Stored items:
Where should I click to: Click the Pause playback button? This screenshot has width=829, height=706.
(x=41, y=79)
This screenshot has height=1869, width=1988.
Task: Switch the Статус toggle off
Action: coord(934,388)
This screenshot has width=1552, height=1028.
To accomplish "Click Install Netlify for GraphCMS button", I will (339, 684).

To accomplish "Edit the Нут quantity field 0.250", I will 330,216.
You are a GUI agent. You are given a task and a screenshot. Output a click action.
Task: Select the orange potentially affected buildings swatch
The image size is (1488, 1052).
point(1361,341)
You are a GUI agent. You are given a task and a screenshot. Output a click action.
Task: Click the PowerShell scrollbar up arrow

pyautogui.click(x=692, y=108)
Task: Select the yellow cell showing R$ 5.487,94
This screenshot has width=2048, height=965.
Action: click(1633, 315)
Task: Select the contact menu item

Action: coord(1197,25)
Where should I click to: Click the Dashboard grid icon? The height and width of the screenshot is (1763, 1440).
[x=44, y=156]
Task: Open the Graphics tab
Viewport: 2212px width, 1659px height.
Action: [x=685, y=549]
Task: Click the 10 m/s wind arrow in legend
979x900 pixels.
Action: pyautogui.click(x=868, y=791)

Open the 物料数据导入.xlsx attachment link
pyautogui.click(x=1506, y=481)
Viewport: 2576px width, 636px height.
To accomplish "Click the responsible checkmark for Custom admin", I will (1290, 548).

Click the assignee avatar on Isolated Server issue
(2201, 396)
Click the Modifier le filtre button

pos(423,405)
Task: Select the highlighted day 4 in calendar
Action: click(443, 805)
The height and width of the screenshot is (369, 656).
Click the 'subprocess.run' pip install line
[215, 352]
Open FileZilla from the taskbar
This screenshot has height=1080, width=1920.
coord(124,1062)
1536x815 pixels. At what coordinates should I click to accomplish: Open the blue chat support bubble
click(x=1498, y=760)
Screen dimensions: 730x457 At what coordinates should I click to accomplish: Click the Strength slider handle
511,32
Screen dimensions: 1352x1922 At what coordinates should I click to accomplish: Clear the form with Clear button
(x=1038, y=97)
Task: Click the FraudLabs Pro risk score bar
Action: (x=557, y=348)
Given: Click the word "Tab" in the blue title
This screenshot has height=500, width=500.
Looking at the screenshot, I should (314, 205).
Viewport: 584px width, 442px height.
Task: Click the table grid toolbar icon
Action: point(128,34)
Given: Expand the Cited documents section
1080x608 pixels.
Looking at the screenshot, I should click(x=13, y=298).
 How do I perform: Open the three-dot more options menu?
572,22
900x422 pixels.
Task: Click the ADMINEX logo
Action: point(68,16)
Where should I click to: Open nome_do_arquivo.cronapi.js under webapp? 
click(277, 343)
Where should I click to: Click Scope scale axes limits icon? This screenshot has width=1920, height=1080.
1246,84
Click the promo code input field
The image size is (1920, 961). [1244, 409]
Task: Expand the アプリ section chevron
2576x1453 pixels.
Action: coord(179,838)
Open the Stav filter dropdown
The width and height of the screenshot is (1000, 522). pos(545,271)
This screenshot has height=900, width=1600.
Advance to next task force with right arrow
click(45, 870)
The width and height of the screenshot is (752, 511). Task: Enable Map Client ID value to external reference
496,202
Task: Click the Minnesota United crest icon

--- TASK BRIEF ---
Please output every one of the records above as a numbered list, skipping any blank lines.

--- FINISHED TASK ---
1. Where should I click to: Click the Pause playback button? This screenshot has width=829, height=706.
2. (x=41, y=79)
3. This screenshot has height=1869, width=1988.
4. Task: Switch the Статус toggle off
5. Action: coord(934,388)
6. This screenshot has width=1552, height=1028.
7. To accomplish "Click Install Netlify for GraphCMS button", I will (339, 684).
8. To accomplish "Edit the Нут quantity field 0.250", I will 330,216.
9. You are a GUI agent. You are given a task and a screenshot. Output a click action.
10. Task: Select the orange potentially affected buildings swatch
11. The image size is (1488, 1052).
12. point(1361,341)
13. You are a GUI agent. You are given a task and a screenshot. Output a click action.
14. Task: Click the PowerShell scrollbar up arrow
15. pyautogui.click(x=692, y=108)
16. Task: Select the yellow cell showing R$ 5.487,94
17. This screenshot has width=2048, height=965.
18. Action: click(1633, 315)
19. Task: Select the contact menu item
20. Action: coord(1197,25)
21. Where should I click to: Click the Dashboard grid icon? The height and width of the screenshot is (1763, 1440).
22. [x=44, y=156]
23. Task: Open the Graphics tab
24. Viewport: 2212px width, 1659px height.
25. Action: [x=685, y=549]
26. Task: Click the 10 m/s wind arrow in legend
27. 979x900 pixels.
28. Action: pyautogui.click(x=868, y=791)
29. Open the 物料数据导入.xlsx attachment link
30. pyautogui.click(x=1506, y=481)
31. Viewport: 2576px width, 636px height.
32. To accomplish "Click the responsible checkmark for Custom admin", I will (1290, 548).
33. Click the assignee avatar on Isolated Server issue
34. (2201, 396)
35. Click the Modifier le filtre button
36. pos(423,405)
37. Task: Select the highlighted day 4 in calendar
38. Action: click(443, 805)
39. The height and width of the screenshot is (369, 656).
40. Click the 'subprocess.run' pip install line
41. [215, 352]
42. Open FileZilla from the taskbar
43. This screenshot has height=1080, width=1920.
44. coord(124,1062)
45. 1536x815 pixels. At what coordinates should I click to accomplish: Open the blue chat support bubble
46. click(x=1498, y=760)
47. Screen dimensions: 730x457 At what coordinates should I click to accomplish: Click the Strength slider handle
48. 511,32
49. Screen dimensions: 1352x1922 At what coordinates should I click to accomplish: Clear the form with Clear button
50. (x=1038, y=97)
51. Task: Click the FraudLabs Pro risk score bar
52. Action: (x=557, y=348)
53. Given: Click the word "Tab" in the blue title
54. This screenshot has height=500, width=500.
55. Looking at the screenshot, I should (314, 205).
56. Viewport: 584px width, 442px height.
57. Task: Click the table grid toolbar icon
58. Action: point(128,34)
59. Given: Expand the Cited documents section
60. 1080x608 pixels.
61. Looking at the screenshot, I should click(x=13, y=298).
62.  How do I perform: Open the three-dot more options menu?
63. 572,22
64. 900x422 pixels.
65. Task: Click the ADMINEX logo
66. Action: point(68,16)
67. Where should I click to: Open nome_do_arquivo.cronapi.js under webapp? 
68. click(277, 343)
69. Where should I click to: Click Scope scale axes limits icon? This screenshot has width=1920, height=1080.
70. 1246,84
71. Click the promo code input field
72. The image size is (1920, 961). [1244, 409]
73. Task: Expand the アプリ section chevron
74. 2576x1453 pixels.
75. Action: coord(179,838)
76. Open the Stav filter dropdown
77. The width and height of the screenshot is (1000, 522). pos(545,271)
78. This screenshot has height=900, width=1600.
79. Advance to next task force with right arrow
80. click(45, 870)
81. The width and height of the screenshot is (752, 511). Task: Enable Map Client ID value to external reference
82. 496,202
83. Task: Click the Minnesota United crest icon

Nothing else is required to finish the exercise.